■ Written problem ■
Reproduce the listing below word for word, from the line with "Select the BTCD coin row" to the line with "point(288,306)", both lines included.

■ Records for the exercise ■
───
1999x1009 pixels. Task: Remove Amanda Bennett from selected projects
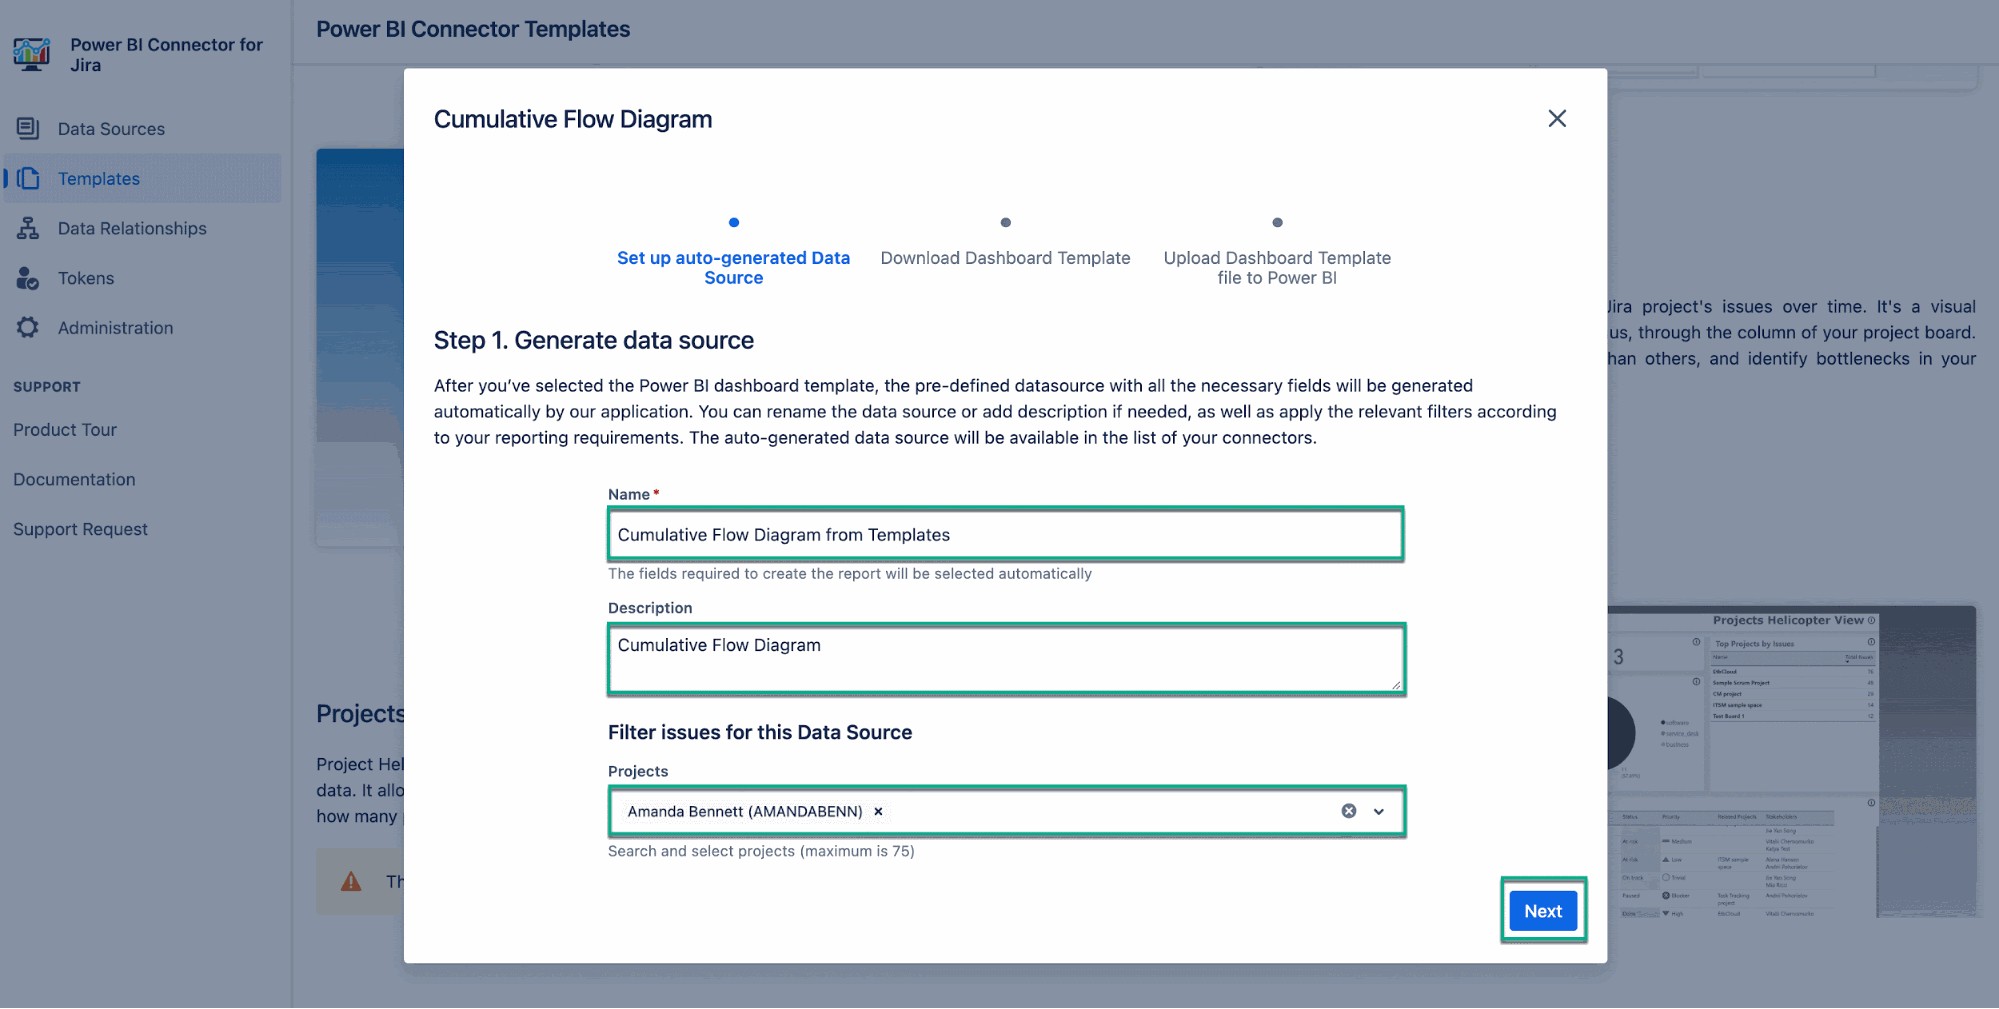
───
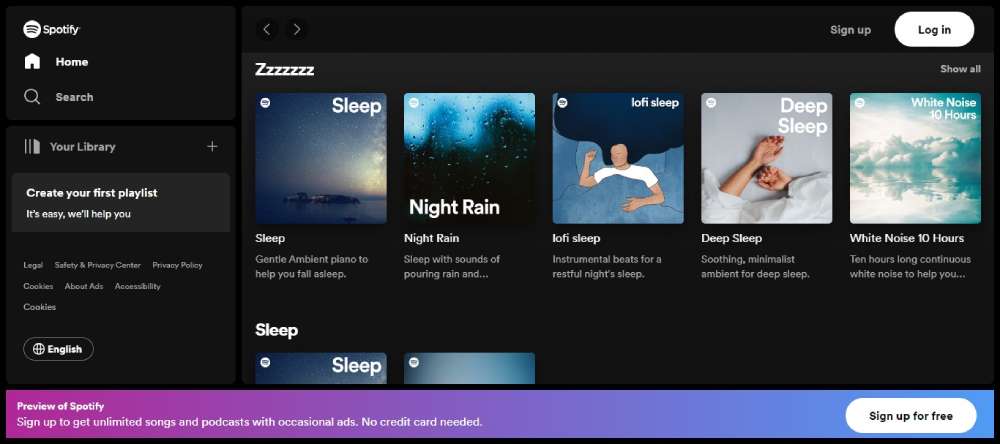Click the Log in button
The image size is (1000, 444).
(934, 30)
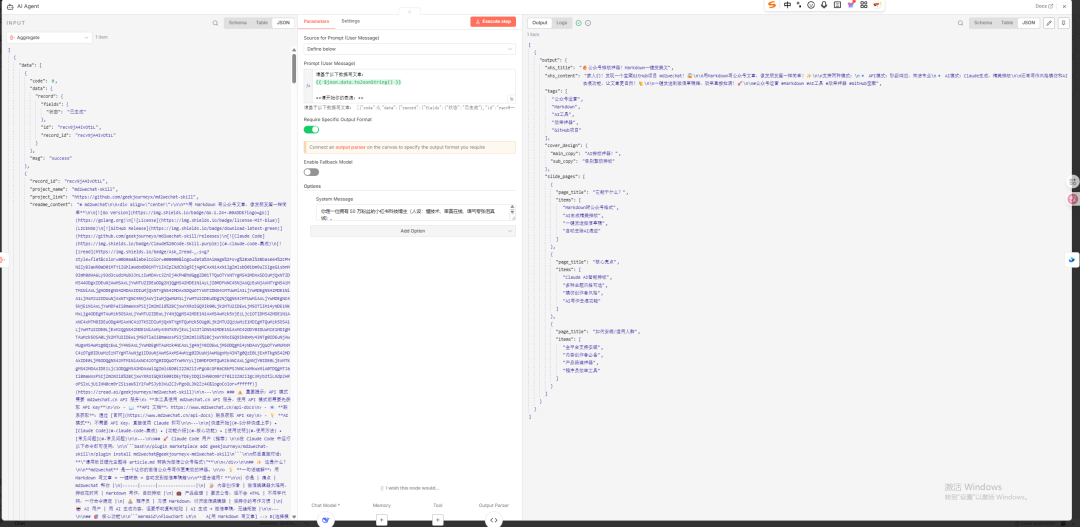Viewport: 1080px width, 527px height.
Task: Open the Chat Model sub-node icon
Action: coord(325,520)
───
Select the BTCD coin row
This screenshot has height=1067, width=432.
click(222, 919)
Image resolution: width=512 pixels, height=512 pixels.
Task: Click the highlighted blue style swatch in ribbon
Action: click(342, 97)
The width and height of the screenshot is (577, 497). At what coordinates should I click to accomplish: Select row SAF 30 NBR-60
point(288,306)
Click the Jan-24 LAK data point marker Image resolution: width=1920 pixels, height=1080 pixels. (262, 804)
───
■ Exercise solution ■
Select the BTCD coin row
This screenshot has height=1067, width=432.
click(222, 919)
Image resolution: width=512 pixels, height=512 pixels.
Task: Click the highlighted blue style swatch in ribbon
Action: click(342, 97)
The width and height of the screenshot is (577, 497). At what coordinates should I click to accomplish: Select row SAF 30 NBR-60
point(288,306)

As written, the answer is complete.